**Directions for this task:** Output each entry exactly as written.

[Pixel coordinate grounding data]

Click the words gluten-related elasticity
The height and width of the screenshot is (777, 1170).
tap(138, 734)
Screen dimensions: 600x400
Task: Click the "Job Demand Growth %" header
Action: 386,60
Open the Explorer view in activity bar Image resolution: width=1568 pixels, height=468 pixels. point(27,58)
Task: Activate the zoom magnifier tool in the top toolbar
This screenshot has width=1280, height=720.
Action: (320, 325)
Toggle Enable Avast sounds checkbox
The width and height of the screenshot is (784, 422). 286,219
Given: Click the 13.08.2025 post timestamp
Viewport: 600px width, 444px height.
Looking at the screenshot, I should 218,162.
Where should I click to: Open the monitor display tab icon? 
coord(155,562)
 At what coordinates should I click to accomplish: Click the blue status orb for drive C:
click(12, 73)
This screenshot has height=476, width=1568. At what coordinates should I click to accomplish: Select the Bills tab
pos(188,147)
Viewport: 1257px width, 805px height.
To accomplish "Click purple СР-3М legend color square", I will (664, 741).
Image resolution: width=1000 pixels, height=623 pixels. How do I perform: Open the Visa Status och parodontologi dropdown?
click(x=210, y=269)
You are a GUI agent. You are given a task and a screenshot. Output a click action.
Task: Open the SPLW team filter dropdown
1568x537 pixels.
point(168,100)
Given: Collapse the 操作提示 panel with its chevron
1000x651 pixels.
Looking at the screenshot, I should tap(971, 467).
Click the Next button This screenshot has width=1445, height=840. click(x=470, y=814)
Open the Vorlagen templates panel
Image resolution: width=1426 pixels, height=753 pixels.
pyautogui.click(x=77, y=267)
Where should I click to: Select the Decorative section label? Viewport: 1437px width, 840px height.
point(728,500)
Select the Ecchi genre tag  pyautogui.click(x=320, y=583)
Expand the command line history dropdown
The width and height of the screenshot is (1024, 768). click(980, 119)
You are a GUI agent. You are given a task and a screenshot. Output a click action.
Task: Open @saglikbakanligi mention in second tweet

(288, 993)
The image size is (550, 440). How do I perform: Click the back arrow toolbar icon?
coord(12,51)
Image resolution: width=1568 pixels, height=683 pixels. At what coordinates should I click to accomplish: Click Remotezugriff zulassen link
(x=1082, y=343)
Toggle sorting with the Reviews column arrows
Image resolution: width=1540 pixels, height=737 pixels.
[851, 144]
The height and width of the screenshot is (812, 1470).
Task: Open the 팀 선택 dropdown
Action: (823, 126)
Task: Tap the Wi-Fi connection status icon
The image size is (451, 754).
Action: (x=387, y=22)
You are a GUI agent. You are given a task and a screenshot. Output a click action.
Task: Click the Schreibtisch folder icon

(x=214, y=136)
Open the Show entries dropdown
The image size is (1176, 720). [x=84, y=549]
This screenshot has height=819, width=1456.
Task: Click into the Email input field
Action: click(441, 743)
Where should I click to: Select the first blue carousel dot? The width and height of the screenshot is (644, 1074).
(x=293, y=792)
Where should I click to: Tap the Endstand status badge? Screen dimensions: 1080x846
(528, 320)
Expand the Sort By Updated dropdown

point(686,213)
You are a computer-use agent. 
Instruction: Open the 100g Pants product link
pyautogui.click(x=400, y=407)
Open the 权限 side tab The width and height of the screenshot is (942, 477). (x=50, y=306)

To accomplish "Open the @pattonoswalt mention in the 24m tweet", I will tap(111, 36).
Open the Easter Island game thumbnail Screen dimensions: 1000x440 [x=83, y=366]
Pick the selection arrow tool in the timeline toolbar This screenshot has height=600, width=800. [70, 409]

**Solution for this exercise:**
Click the words gluten-related elasticity
The height and width of the screenshot is (777, 1170).
tap(138, 734)
Screen dimensions: 600x400
Task: Click the "Job Demand Growth %" header
Action: 386,60
Open the Explorer view in activity bar Image resolution: width=1568 pixels, height=468 pixels. point(27,58)
Task: Activate the zoom magnifier tool in the top toolbar
This screenshot has width=1280, height=720.
Action: (320, 325)
Toggle Enable Avast sounds checkbox
The width and height of the screenshot is (784, 422). 286,219
Given: Click the 13.08.2025 post timestamp
Viewport: 600px width, 444px height.
Looking at the screenshot, I should 218,162.
Where should I click to: Open the monitor display tab icon? 
coord(155,562)
 At what coordinates should I click to accomplish: Click the blue status orb for drive C:
click(12, 73)
This screenshot has height=476, width=1568. At what coordinates should I click to accomplish: Select the Bills tab
pos(188,147)
Viewport: 1257px width, 805px height.
To accomplish "Click purple СР-3М legend color square", I will (664, 741).
Image resolution: width=1000 pixels, height=623 pixels. How do I perform: Open the Visa Status och parodontologi dropdown?
click(x=210, y=269)
You are a GUI agent. You are given a task and a screenshot. Output a click action.
Task: Open the SPLW team filter dropdown
1568x537 pixels.
point(168,100)
Given: Collapse the 操作提示 panel with its chevron
1000x651 pixels.
Looking at the screenshot, I should tap(971, 467).
Click the Next button This screenshot has width=1445, height=840. click(x=470, y=814)
Open the Vorlagen templates panel
Image resolution: width=1426 pixels, height=753 pixels.
pyautogui.click(x=77, y=267)
Where should I click to: Select the Decorative section label? Viewport: 1437px width, 840px height.
point(728,500)
Select the Ecchi genre tag  pyautogui.click(x=320, y=583)
Expand the command line history dropdown
The width and height of the screenshot is (1024, 768). click(980, 119)
You are a GUI agent. You are given a task and a screenshot. Output a click action.
Task: Open @saglikbakanligi mention in second tweet

(288, 993)
The image size is (550, 440). How do I perform: Click the back arrow toolbar icon?
coord(12,51)
Image resolution: width=1568 pixels, height=683 pixels. At what coordinates should I click to accomplish: Click Remotezugriff zulassen link
(x=1082, y=343)
Toggle sorting with the Reviews column arrows
Image resolution: width=1540 pixels, height=737 pixels.
[851, 144]
The height and width of the screenshot is (812, 1470).
Task: Open the 팀 선택 dropdown
Action: (823, 126)
Task: Tap the Wi-Fi connection status icon
The image size is (451, 754).
Action: (x=387, y=22)
You are a GUI agent. You are given a task and a screenshot. Output a click action.
Task: Click the Schreibtisch folder icon

(x=214, y=136)
Open the Show entries dropdown
The image size is (1176, 720). [x=84, y=549]
This screenshot has height=819, width=1456.
Task: Click into the Email input field
Action: click(441, 743)
Where should I click to: Select the first blue carousel dot? The width and height of the screenshot is (644, 1074).
(x=293, y=792)
Where should I click to: Tap the Endstand status badge? Screen dimensions: 1080x846
(528, 320)
Expand the Sort By Updated dropdown

point(686,213)
You are a computer-use agent. 
Instruction: Open the 100g Pants product link
pyautogui.click(x=400, y=407)
Open the 权限 side tab The width and height of the screenshot is (942, 477). (x=50, y=306)

To accomplish "Open the @pattonoswalt mention in the 24m tweet", I will tap(111, 36).
Open the Easter Island game thumbnail Screen dimensions: 1000x440 [x=83, y=366]
Pick the selection arrow tool in the timeline toolbar This screenshot has height=600, width=800. [70, 409]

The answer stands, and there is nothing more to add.